Favored alternative condom products analyzed by demographic group have not been previously studied to our knowledge. Here, we found MSW were more likely to name both larger-size and ultra-thin/extra-sensitive condoms. MSW were also more likely to name any alterative condom. Hispanics were less likely than whites to name an ultra-thin/extra-sensitive condom. Those who were unemployed or resided in a DPHO were more likely to name an extra-strength condom. Larger-size condoms were more often requested by frequent condom users. Reasons for choosing these top three condoms were consistent, regardless of condom type named: better comfort, better feel, better protection against HIV/STDs, and more reliable/breaks less.

Our results are subject to at least two limitations. They are not generalizable to the entire NYC sexually active population. We systematically sampled STD clinic patients and those individuals differ from NYC’s population (Table 1). However, our goal was to survey high-risk individuals with access to NYC Condoms so that satisfaction could be measured among NYC Condom users.
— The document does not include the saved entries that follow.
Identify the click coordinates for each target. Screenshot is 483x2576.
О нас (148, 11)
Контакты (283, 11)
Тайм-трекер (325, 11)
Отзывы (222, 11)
We also limited generalizability by restricting eligibility to individuals 18 years and older. Secondly, this short questionnaire provided limited qualitative data on condom experiences and satisfaction. Focus groups might be a better source for gathering in-depth information about experiences and satisfaction with NYC Condoms.

In response to our results, DOHMH began distributing additional types of condoms in November 2008, including this study’s most frequently named types—ultra thin/extra sensitive, extra strength, and larger size. More than 7 million of these alternative male condoms were distributed between November 2008 and October 2009. Other jurisdictions should consider free condom distribution efforts that include multiple types of condoms. Future evaluation efforts will include measuring use of these condoms and whether offering a variety of condom types translates into overall higher usage rates.